• _To do_: Whenever a line in the listing below holds the string "terminal", include it in the count. Say how many such lines there are and nothing more.

• _Exercise data_:
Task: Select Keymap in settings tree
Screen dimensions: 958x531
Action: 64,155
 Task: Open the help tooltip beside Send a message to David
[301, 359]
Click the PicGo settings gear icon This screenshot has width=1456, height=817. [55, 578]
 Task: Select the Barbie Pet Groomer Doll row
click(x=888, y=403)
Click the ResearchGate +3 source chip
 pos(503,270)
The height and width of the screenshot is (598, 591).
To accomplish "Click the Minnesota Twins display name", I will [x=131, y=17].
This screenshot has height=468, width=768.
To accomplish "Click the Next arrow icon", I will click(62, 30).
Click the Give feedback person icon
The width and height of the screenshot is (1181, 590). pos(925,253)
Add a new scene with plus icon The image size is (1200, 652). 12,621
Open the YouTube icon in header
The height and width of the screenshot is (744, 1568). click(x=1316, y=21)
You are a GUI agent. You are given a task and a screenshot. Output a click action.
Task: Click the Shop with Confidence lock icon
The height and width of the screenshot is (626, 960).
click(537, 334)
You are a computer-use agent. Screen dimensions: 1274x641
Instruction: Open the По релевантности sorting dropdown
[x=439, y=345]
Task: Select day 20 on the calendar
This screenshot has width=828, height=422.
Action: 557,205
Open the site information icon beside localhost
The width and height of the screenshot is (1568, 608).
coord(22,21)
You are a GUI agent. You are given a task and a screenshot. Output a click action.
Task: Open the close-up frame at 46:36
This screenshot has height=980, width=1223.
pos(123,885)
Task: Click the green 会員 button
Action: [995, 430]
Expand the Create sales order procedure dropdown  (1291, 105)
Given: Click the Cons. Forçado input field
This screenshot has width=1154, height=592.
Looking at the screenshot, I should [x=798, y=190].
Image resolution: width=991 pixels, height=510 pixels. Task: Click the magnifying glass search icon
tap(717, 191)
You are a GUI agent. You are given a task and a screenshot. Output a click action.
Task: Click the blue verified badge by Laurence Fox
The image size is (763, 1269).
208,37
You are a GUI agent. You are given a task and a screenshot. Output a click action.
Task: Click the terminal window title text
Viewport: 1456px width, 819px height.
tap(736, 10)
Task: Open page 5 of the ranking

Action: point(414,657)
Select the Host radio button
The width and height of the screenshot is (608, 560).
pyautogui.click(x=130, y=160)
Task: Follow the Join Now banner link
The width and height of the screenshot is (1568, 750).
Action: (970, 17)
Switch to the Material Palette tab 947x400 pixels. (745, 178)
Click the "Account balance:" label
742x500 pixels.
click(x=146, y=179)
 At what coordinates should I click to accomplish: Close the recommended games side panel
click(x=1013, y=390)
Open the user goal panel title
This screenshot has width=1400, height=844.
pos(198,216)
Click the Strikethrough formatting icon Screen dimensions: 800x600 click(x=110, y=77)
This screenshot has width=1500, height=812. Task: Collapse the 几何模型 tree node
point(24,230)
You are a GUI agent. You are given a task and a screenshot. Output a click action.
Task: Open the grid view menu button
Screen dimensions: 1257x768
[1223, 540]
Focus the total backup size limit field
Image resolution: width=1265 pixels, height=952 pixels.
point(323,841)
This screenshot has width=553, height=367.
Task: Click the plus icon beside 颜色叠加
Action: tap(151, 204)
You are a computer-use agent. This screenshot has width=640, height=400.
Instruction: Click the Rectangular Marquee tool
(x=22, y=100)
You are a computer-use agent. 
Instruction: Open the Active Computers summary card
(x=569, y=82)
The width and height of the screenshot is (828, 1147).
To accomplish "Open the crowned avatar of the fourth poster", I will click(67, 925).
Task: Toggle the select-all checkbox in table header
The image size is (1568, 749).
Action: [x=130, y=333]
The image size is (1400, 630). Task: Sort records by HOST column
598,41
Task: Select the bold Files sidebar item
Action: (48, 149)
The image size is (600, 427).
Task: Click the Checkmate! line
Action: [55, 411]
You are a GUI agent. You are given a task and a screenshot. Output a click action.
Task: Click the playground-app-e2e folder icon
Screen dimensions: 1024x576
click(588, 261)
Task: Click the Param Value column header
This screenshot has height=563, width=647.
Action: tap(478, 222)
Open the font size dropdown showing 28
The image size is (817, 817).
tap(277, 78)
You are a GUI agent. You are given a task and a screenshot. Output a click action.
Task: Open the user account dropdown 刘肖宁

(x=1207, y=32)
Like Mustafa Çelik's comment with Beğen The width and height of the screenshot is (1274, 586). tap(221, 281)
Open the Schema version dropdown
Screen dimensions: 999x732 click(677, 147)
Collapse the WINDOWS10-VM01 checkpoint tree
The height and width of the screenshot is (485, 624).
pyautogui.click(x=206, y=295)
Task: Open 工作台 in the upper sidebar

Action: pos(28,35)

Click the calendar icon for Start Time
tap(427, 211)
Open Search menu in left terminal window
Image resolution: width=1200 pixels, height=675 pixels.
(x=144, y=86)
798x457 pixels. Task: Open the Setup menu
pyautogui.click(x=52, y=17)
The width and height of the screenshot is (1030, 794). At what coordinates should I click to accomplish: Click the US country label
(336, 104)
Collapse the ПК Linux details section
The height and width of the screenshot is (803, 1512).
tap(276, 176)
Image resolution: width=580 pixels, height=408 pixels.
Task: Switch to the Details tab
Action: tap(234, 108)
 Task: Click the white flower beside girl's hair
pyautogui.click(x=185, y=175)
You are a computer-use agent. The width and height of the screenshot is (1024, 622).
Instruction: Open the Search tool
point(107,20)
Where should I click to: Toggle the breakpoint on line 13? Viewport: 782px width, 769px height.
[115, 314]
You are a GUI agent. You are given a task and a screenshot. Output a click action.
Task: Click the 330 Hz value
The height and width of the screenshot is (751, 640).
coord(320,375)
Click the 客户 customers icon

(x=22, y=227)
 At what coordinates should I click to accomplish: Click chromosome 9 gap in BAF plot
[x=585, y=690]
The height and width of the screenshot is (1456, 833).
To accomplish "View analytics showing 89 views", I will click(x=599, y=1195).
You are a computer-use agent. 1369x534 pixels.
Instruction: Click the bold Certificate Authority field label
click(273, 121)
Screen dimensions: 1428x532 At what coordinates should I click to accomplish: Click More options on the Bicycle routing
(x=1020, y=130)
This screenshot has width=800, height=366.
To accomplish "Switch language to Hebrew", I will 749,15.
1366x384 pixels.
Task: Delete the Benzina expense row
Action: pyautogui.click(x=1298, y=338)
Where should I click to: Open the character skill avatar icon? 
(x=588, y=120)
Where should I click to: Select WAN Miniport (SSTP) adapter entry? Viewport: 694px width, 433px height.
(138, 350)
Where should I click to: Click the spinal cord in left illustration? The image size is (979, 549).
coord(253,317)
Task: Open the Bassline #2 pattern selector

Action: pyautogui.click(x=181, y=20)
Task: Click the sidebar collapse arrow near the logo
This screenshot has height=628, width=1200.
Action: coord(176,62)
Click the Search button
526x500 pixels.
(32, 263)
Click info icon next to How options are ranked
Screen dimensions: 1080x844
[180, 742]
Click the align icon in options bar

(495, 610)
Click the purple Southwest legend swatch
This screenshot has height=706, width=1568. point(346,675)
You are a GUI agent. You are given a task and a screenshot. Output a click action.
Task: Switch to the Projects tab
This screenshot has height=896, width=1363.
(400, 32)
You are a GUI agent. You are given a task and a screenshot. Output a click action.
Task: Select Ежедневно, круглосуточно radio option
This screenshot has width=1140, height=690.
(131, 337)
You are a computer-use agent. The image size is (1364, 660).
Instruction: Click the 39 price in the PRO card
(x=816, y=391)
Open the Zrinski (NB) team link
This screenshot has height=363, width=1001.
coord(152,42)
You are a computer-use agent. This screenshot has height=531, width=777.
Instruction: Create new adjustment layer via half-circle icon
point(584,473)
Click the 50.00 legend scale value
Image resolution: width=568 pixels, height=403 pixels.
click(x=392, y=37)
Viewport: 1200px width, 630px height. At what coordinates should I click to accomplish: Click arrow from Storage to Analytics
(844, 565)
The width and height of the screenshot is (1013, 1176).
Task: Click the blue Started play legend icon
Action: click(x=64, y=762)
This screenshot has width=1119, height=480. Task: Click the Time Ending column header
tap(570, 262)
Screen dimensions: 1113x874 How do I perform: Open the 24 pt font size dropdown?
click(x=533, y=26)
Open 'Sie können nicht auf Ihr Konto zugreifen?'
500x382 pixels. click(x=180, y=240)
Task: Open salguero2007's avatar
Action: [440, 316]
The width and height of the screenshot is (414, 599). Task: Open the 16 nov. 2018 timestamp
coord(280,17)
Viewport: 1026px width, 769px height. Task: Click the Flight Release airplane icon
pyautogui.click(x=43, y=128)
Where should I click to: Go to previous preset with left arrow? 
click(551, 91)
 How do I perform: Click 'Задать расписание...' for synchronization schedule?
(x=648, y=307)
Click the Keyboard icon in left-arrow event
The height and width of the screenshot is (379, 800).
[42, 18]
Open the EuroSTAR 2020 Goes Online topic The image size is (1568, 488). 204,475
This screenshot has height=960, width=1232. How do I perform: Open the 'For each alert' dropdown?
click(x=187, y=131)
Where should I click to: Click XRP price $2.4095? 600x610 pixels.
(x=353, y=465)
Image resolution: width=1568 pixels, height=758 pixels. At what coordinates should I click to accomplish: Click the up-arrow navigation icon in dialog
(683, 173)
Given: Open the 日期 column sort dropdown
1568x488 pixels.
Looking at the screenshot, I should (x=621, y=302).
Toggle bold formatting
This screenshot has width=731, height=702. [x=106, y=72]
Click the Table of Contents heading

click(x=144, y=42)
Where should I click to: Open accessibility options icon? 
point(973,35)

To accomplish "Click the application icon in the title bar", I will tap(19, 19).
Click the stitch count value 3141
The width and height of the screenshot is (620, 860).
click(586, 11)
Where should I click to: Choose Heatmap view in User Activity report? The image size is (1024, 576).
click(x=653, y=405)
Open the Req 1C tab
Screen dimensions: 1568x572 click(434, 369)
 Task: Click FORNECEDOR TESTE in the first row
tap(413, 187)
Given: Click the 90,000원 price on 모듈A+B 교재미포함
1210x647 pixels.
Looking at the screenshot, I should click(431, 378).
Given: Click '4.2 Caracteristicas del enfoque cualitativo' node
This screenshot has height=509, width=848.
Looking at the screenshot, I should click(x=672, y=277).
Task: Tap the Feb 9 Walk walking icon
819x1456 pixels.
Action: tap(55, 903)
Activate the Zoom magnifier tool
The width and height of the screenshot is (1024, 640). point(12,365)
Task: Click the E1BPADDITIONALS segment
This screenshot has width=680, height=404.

• _Response to the exercise_: 2